Essentially everyone was racing for third place as Corvette Racing put out a pair of world-class cars at each event. Just this summer, the GT1 Corvette won the 24 Hours of Le Mans for the sixth time.
Over the last few years, the racing turned into intramurals between the Nos. 3 and 4 Compuware cars as the other manufacturers dropped out.
"The past couple of years people think we haven't been pushing ourselves very hard, but you never race anyone harder than your teammate, especially when you have the exact same stuff," factory driver Johnny O'Connell said.
He and teammate Jan Magnussen indeed had a memorable on-track battle with fellow Corvette racers Oliver Gavin and Olivier Beretta at last year's Acura Sports Car Challenge at Mid-Ohio Sports Car Course. They got after each other so hard, race officials penalized them a lap for rough driving.
Now they'll not only have each other to race against, they'll have 10 more cars challenging them. Among the marques on the track will be Porsche 911 GT3s, BMW E92 M3s, a Ferrari 430 GT, a Dodge Viper, a Panoz Esperante-Ford and a Doran-Ford with a Roush-Yates engine.
"The cars lap times might be a little slower (compared to GT1), but if you look at the resumes of the drivers (in GT2), they are every bit as strong as those in the prototypes," O'Connell said. "You have some brilliant drivers competing there and some very strong teams with a lot of experience."
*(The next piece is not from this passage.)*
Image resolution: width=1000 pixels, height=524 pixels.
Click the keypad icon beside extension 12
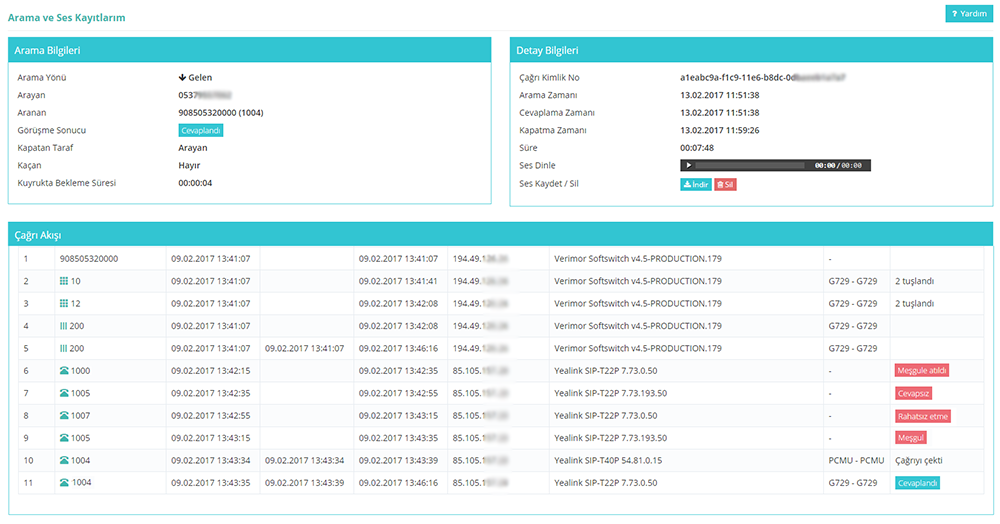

Rahal Letterman Racing has drivers Joey Hand, Bill Auberlen, Dirk Mueller and Tommy Milner in BMWs, while the class of the field are points leaders Jorg Bergmeister and Patrick Long in the Flying Lizard Porsches. Jaime Melo and Pierre Kaffer are second for Risi Competizione in a Ferrari, while Dominik Farnbacher and Ian James are ranked third for Panoz Team PTG.
Mid-Ohio hosted a 50-year celebration of the Corvette a few years ago. This weekend will be another seminal moment for the famous American sports car as the new Corvette C6-R makes its racing debut in Lexington.
It is more closely linked to the cars fans see on the streets and highways as it is a production-based machine.
"If my e-mail is any indication, it's going to be a crazy weekend," O'Connell said. "Corvette owners across the country and in Europe and everywhere else are gaga for this car."
They plan on relishing the new challenge and the chance to possibly be the underdog.
"We change continually and we are going racing against Ferrari, against BMW, against Porsche, and I think it will be a lot of fun. It will be very tough at the beginning because those guys have a lot of experience in the category," Beretta said.
So they acknowledge it will take some time to sort out. They know the car is good, but they're unsure about how it compares to the other cars at various points on the track.
"It would be very cool to get a car on the podium -- hopefully the No. 3 car," O'Connell said. "But we're realistic, knowing we're kind of the new kids on the block with a ton of experience, but we're going to have to figure out how these guys race.
"We'll come away from this weekend with a lot of experience that hopefully will mean in a couple of races we'll once again be the guys that everyone is chasing."